The controversial WA Aboriginal Cultural Heritage Bill is expected to pass through Parliament today.
The bill has gained strong opposition from Aboriginal leaders, land councils, Traditional Owners and advocates both in the state and across the country.
The Aboriginal Heritage Action Alliance (AHAA) which is led by senior Traditional Owners from across WA, are continuing to stand in opposition of the bill.
The alliance has condemned the WA state government, led by Premier Mark McGowan, for rushing through the laws that in their opinion would “enable the continued destruction of sacred sites”.
“The opportunity the government had to right wrongs and discard racist laws has been squandered,” said Nyikina Warrwa Traditional Custodian and academic, Dr Anne Poelina.
“Our power to speak for our Country and self-determine how it is protected has been disregarded. We won’t stop until our voice is heard.”

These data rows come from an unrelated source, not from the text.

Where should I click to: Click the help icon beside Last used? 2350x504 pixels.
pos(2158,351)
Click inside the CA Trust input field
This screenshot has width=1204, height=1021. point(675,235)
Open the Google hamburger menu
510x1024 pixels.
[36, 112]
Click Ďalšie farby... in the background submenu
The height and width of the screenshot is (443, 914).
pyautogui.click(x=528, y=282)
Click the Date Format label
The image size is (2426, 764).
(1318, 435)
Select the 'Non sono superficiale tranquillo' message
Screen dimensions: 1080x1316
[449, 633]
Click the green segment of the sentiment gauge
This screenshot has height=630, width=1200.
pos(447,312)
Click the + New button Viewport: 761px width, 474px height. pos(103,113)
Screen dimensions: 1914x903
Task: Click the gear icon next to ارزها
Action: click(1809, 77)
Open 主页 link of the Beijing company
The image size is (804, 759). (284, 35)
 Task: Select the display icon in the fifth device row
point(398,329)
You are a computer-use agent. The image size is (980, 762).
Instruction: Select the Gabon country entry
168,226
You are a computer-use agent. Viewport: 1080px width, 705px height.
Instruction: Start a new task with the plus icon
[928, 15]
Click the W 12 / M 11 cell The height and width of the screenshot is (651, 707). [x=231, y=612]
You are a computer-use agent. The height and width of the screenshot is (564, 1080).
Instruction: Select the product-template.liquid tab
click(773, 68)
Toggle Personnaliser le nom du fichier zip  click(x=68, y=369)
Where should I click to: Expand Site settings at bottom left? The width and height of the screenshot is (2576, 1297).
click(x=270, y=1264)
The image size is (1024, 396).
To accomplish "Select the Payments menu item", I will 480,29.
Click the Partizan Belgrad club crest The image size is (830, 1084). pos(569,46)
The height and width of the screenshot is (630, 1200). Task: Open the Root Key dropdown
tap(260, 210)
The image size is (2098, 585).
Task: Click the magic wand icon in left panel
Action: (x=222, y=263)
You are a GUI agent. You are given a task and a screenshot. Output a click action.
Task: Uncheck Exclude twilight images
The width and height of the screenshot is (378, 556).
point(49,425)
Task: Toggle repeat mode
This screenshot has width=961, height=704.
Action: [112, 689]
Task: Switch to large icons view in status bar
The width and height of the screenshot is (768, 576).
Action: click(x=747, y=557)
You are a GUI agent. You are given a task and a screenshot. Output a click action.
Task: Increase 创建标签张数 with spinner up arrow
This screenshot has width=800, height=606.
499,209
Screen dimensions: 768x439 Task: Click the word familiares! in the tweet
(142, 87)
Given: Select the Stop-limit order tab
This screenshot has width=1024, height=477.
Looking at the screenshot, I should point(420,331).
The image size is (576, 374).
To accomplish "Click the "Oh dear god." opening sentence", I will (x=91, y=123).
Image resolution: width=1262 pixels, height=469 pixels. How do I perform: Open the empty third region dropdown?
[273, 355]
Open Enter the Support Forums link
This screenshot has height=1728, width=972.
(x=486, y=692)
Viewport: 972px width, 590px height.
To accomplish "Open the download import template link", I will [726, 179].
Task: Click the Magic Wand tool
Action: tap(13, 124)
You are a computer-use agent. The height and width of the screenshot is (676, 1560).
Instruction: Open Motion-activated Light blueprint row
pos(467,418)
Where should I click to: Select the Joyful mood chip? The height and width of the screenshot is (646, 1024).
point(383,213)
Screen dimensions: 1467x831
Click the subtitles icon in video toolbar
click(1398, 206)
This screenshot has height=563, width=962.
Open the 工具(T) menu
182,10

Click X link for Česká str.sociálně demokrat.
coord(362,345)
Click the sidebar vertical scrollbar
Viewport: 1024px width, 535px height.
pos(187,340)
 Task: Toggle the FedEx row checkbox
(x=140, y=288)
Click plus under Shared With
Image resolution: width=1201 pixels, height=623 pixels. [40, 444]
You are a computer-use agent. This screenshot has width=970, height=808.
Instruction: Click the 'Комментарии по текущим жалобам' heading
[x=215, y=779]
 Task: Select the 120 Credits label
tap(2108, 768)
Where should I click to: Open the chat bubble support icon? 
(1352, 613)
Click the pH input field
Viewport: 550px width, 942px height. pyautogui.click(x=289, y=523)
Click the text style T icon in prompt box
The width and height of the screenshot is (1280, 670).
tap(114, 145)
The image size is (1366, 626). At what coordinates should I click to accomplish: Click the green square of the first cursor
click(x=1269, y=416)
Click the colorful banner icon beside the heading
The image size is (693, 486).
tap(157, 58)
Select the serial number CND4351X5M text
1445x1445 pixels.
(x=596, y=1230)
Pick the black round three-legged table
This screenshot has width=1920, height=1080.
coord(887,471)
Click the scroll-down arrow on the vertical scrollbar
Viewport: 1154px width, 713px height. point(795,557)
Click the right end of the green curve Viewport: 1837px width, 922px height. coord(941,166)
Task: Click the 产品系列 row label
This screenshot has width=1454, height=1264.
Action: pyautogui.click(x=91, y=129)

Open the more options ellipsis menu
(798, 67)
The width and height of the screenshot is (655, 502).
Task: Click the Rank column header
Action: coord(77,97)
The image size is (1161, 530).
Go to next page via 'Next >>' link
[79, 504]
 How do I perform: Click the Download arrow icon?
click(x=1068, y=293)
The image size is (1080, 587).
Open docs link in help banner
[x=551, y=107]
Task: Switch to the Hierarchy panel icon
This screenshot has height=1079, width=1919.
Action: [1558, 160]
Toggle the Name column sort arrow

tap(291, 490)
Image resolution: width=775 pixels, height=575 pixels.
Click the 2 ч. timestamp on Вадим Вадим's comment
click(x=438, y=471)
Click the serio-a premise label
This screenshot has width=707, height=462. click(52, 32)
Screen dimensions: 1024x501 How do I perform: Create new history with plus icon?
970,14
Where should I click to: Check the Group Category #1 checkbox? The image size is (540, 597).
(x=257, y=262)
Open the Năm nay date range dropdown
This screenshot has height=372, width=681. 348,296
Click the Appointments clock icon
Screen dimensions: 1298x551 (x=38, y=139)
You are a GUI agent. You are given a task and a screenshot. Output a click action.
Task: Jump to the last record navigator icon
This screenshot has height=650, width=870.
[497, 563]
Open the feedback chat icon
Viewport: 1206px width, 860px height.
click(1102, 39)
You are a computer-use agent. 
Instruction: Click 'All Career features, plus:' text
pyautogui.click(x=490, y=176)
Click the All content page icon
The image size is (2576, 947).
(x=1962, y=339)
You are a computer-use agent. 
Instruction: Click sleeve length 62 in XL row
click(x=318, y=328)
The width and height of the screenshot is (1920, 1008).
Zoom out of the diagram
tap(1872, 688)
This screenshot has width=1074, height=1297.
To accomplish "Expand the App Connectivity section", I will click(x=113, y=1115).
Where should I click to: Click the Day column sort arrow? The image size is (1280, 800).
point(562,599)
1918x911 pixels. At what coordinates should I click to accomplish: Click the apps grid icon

AHAA has also called on mining giants, Rio Tinto, BHP and FMG to place a voluntary moratorium on actioning existing and proposed approvals to destroy further cultural heritage.
“McGowan has failed us. Mining companies must now show they understand their responsibilities and commit to pausing further destruction until this mess is worked through,” said Dr Poelina.
Ngadju traditional custodian, native title holder, and Founder and Chair of Ngadju Conservation Aboriginal Corporation, Leslie Schultz noted that the Juukan Gorge Parliamentary Inquiry “shamed the WA government” for failing to place the interested of First Peoples and cultural heritage above miners.
“Unbowed, McGowan has continued pushing this feeble new legislation,” Schultz said.
“Rio Tinto, BHP and FMG have been silent on these weak new laws. If we’re to enter a new era post Juukan Gorge, where our heritage and rights are respected, then miners should join us in demanding stronger protections.
“Otherwise, they’re just shedding crocodile tears while destroying our heritage for their own profit.”
In September, members of AHAA and other prominent leaders and advocates filed a complaint regarding the draft bill to the United Nations’ Committee on the Elimination of Racial Discrimination.
The Committee, in response, wrote to the Federal Government, outlining its concerns with the proposed legislation.
AHAA is standing firm in its opposition to the bill and is working to develop national heritage laws which are co-designed with First Nations People.
“Our people have responsibility to protect sacred sites,” said Dr Poelina.
“These new laws, which were thrust upon us without proper consultation, do not empower us with the right to say ‘no’ or give rights of appeal.
“Our determination to gain justice stays strong. We will redouble our pursuit of justice through the United Nations and look to the national stage to override the WA laws.”
“We will keep fighting until we win our right to stop untrammelled disregard for our sacred sites, with what we know is the widespread support of the community here and overseas,” added Schultz.